Copy out every one of the following entries word for word, keeping each line unchanged.
--- Begin Records provided ---
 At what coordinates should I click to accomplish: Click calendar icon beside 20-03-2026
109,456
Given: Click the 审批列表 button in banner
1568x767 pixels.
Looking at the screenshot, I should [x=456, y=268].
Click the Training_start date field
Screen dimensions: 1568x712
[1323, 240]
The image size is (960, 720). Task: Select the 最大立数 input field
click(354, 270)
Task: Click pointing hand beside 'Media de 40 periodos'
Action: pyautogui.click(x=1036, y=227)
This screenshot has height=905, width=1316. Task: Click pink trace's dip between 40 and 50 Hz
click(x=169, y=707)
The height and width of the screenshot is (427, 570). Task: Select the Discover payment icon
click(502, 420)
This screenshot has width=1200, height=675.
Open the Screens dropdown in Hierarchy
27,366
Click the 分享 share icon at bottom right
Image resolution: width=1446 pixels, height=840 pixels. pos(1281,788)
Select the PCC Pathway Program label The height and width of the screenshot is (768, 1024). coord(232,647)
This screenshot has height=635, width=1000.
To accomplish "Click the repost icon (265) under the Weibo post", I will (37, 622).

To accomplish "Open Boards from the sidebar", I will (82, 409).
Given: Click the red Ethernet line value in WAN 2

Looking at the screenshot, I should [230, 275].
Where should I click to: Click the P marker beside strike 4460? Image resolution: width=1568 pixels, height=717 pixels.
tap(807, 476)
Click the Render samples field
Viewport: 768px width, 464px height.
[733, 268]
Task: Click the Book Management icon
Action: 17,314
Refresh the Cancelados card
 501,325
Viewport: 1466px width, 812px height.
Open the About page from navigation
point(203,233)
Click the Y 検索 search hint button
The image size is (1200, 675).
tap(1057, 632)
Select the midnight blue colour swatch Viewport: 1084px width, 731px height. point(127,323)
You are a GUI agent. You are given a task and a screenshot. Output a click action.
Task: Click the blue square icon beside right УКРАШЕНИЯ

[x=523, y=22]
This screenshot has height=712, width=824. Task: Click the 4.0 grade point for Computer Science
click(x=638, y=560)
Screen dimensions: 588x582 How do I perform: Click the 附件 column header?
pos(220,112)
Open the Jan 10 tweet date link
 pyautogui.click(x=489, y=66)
--- End Records provided ---
### [Solution to the exercise]
 At what coordinates should I click to accomplish: Click calendar icon beside 20-03-2026
109,456
Given: Click the 审批列表 button in banner
1568x767 pixels.
Looking at the screenshot, I should [x=456, y=268].
Click the Training_start date field
Screen dimensions: 1568x712
[1323, 240]
The image size is (960, 720). Task: Select the 最大立数 input field
click(354, 270)
Task: Click pointing hand beside 'Media de 40 periodos'
Action: pyautogui.click(x=1036, y=227)
This screenshot has height=905, width=1316. Task: Click pink trace's dip between 40 and 50 Hz
click(x=169, y=707)
The height and width of the screenshot is (427, 570). Task: Select the Discover payment icon
click(502, 420)
This screenshot has width=1200, height=675.
Open the Screens dropdown in Hierarchy
27,366
Click the 分享 share icon at bottom right
Image resolution: width=1446 pixels, height=840 pixels. pos(1281,788)
Select the PCC Pathway Program label The height and width of the screenshot is (768, 1024). coord(232,647)
This screenshot has height=635, width=1000.
To accomplish "Click the repost icon (265) under the Weibo post", I will (37, 622).

To accomplish "Open Boards from the sidebar", I will (82, 409).
Given: Click the red Ethernet line value in WAN 2

Looking at the screenshot, I should [230, 275].
Where should I click to: Click the P marker beside strike 4460? Image resolution: width=1568 pixels, height=717 pixels.
tap(807, 476)
Click the Render samples field
Viewport: 768px width, 464px height.
[733, 268]
Task: Click the Book Management icon
Action: 17,314
Refresh the Cancelados card
 501,325
Viewport: 1466px width, 812px height.
Open the About page from navigation
point(203,233)
Click the Y 検索 search hint button
The image size is (1200, 675).
tap(1057, 632)
Select the midnight blue colour swatch Viewport: 1084px width, 731px height. point(127,323)
You are a GUI agent. You are given a task and a screenshot. Output a click action.
Task: Click the blue square icon beside right УКРАШЕНИЯ

[x=523, y=22]
This screenshot has height=712, width=824. Task: Click the 4.0 grade point for Computer Science
click(x=638, y=560)
Screen dimensions: 588x582 How do I perform: Click the 附件 column header?
pos(220,112)
Open the Jan 10 tweet date link
 pyautogui.click(x=489, y=66)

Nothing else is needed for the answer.